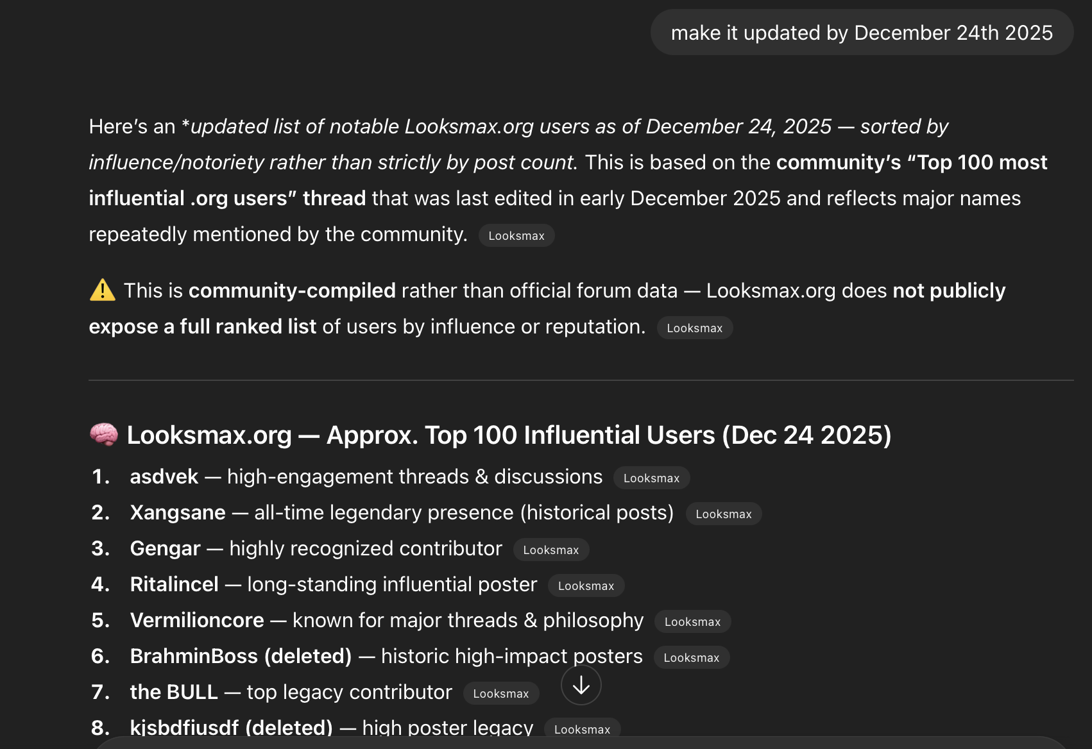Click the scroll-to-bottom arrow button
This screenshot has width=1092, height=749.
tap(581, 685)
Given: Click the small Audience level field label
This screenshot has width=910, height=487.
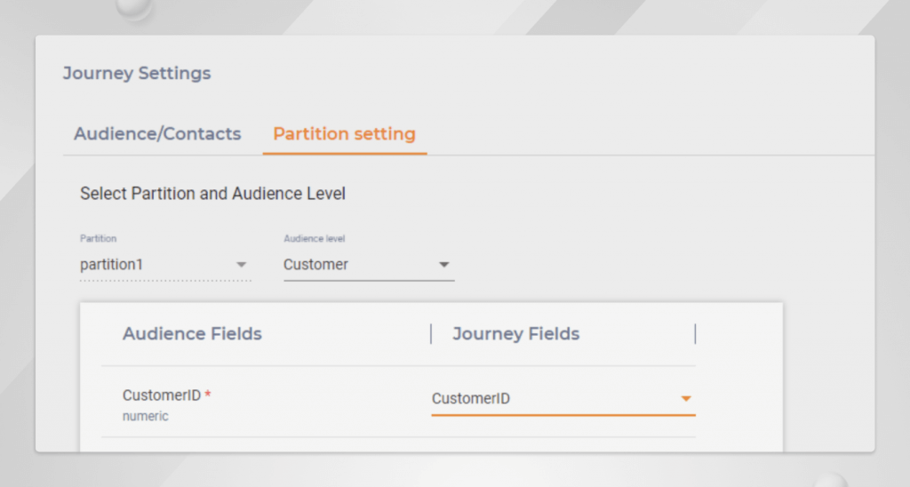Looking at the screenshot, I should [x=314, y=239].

----

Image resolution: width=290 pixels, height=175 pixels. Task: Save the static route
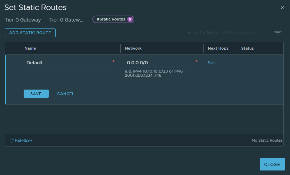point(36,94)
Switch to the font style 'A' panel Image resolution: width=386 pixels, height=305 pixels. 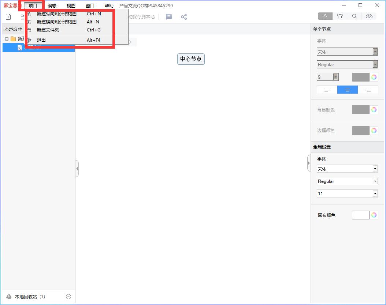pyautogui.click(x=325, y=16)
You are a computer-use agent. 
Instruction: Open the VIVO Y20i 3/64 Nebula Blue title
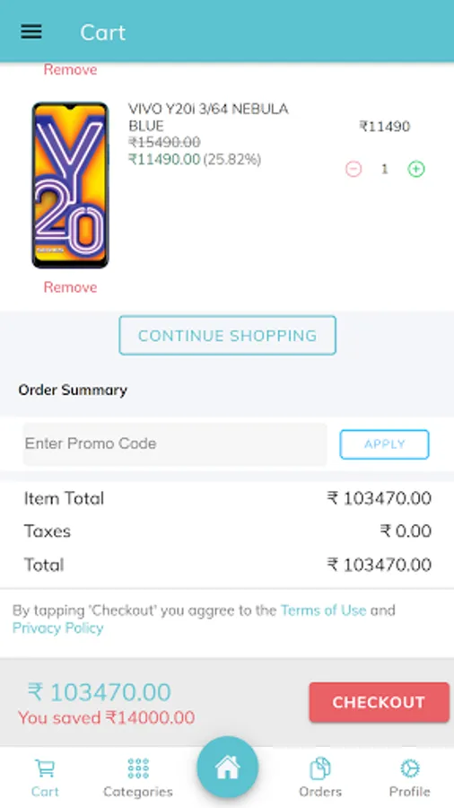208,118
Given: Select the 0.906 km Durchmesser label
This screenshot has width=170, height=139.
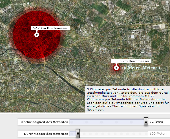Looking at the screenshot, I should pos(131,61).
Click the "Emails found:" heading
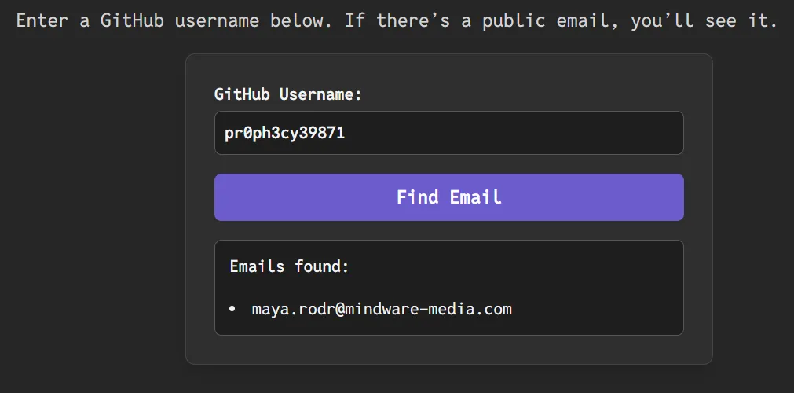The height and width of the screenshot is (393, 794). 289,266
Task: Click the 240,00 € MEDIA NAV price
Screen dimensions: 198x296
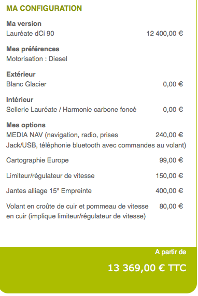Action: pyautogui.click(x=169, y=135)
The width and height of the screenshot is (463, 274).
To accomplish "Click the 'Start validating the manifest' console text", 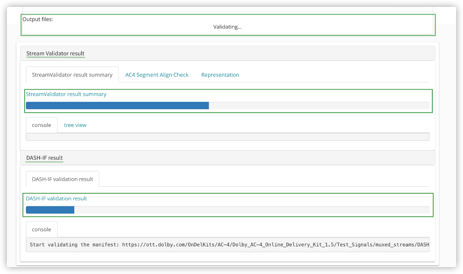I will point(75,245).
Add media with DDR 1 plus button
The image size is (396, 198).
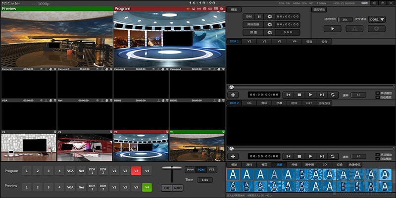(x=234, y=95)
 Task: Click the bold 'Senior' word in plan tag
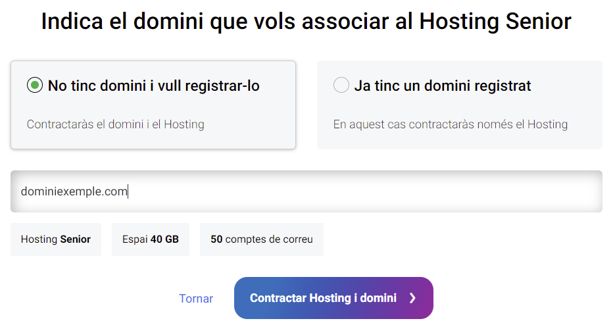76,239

----

Given instruction: Express the material from the line with "Click the scroll-to-bottom arrow button" up to and including the line with "Looking at the screenshot, I should [x=314, y=239]." as a JSON list of strings, one per line, leaving out blank lines and the pictures.

Complete output:
[
  "Click the scroll-to-bottom arrow button",
  "This screenshot has width=1092, height=749.",
  "tap(581, 685)",
  "Given: Click the small Audience level field label",
  "This screenshot has width=910, height=487.",
  "Looking at the screenshot, I should [x=314, y=239]."
]